The processor 110 may acquire driving environment information for the position of the virtual vehicle performing the simulated drive along the driving route of the navigation system 123, through the information acquisition unit 125.

In operation 505, the processor 110 may implement a virtual cabin environment for the cabin of the virtual vehicle of the virtual HVAC model, based on the driving environment information and the virtual HVAC model in which the vehicle's HVAC system is configured as a digital twin.

To describe in more detail, the processor 110 may input the driving environment information acquired for the position of the virtual vehicle into the virtual HVAC system 200 of the virtual HVAC model 121, and based on this, may implement the virtual cabin environment for the cabin 11 of the virtual HVAC system 200.

As described above, the virtual HVAC model 121 is in a trained state to predict and implement the virtual cabin environment for the cabin 11 of the virtual HVAC system 200 when driving environment information is inputted, and the processor 110 may implement the virtual cabin environment information for the cabin 11 of the virtual vehicle for the acquired driving environment information, based on the trained virtual HVAC model 121. Hence, the HVAC system 200 may dynamically generate realistic cabin conditions using driving environment information and the trained virtual HVAC model 121.

To describe in more detail, the virtual HVAC model 121 may predict at least some information on the temperature and humidity for the cabin 11 of the virtual vehicle, based on at least some information on atmospheric temperature, ground temperature, weather, and humidity included in the inputted driving environment information.

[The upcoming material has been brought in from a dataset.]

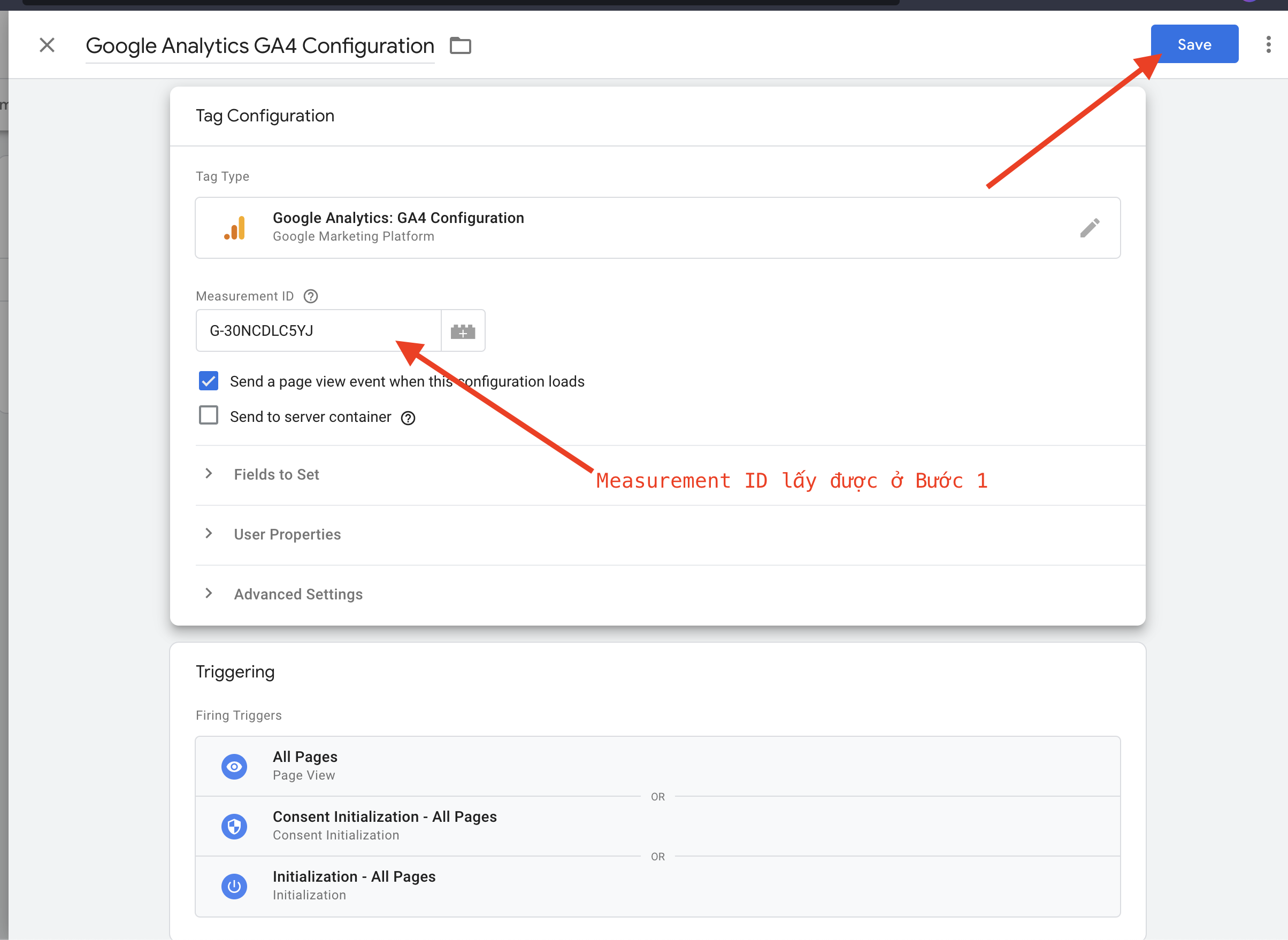Click the All Pages eye trigger icon

point(234,766)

In this case, when the virtual HVAC system 200 is in operation, the virtual HVAC model 121 may predict and implement the environment for at least some of the temperature, direction, and volume of the air supplied to the cabin 11 of the virtual vehicle.

When the virtual HVAC model 121 acquires new driving environment information after implementing the virtual cabin environment of the cabin 11, the virtual HVAC model 121 may be configured to calculate a change value of the driving environment information and to modify the virtual cabin environment for the cabin 11 by reflecting the change value of the driving environment information.

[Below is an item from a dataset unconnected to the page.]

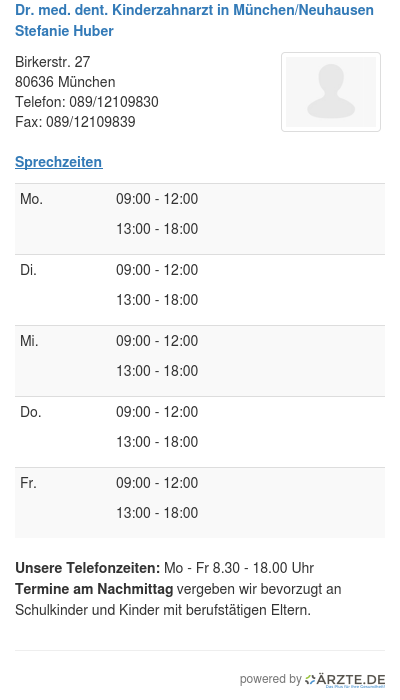Click the doctor profile placeholder photo

point(331,92)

In this case, when the virtual HVAC system 200 is in operation, the virtual HVAC model 121 may modify the virtual cabin environment for the cabin 11 by reflecting the operation of the virtual HVAC system 200 and the change value of the driving environment information.

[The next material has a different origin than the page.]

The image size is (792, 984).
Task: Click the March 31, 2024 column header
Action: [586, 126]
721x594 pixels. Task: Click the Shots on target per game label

In operation 507, the processor 110 may control the virtual HVAC system such that the virtual cabin environment reaches the target cabin environment.

For example, the processor 110 may control at least some of the refrigerant temperature, the rotational speed of the blower 250, the temperature of the air flowing into the cabin 11, and the direction of the air flowing into the cabin 11, such that the virtual cabin environment implemented for the cabin 11 of the virtual HVAC system 200 in the virtual HVAC model 121 reaches the target cabin environment.

The virtual HVAC system 200 is designed to be responsive and adaptive during operation. When the virtual cabin environment for the cabin 11 of the HVAC system changes during the operation of the virtual HVAC system 200, the processor 110 may detect this change and may adjust the operation of the virtual HVAC system 200 to satisfy the target cabin environment by reflecting the changed virtual cabin environment.

In addition, when the virtual cabin environment implemented in the cabin 11 of the virtual HVAC system 200 through the virtual HVAC model 121 has reached the target cabin environment, the processor 110 may control the operation of the virtual HVAC system 200 to maintain the virtual cabin environment.

To describe in more detail, the processor 110 may detect that the virtual cabin environment of the cabin 11 has changed based on newly acquired driving environment information, or an internal heat source of the virtual vehicle (e.g., a battery), etc. More specifically, the processor 110 may continuously monitor those parameters (also referred to as factors) that influence the virtual cabin environment, such as newly acquired driving environment data (e.g., outside temperature, sunlight, humidity), and internal heat sources within the virtual vehicle (e.g., heat generated by the battery or electronics). When the processor 110 detects a change, the processor 110 may then adjust the virtual HVAC system 200 to maintain or restore the target cabin conditions.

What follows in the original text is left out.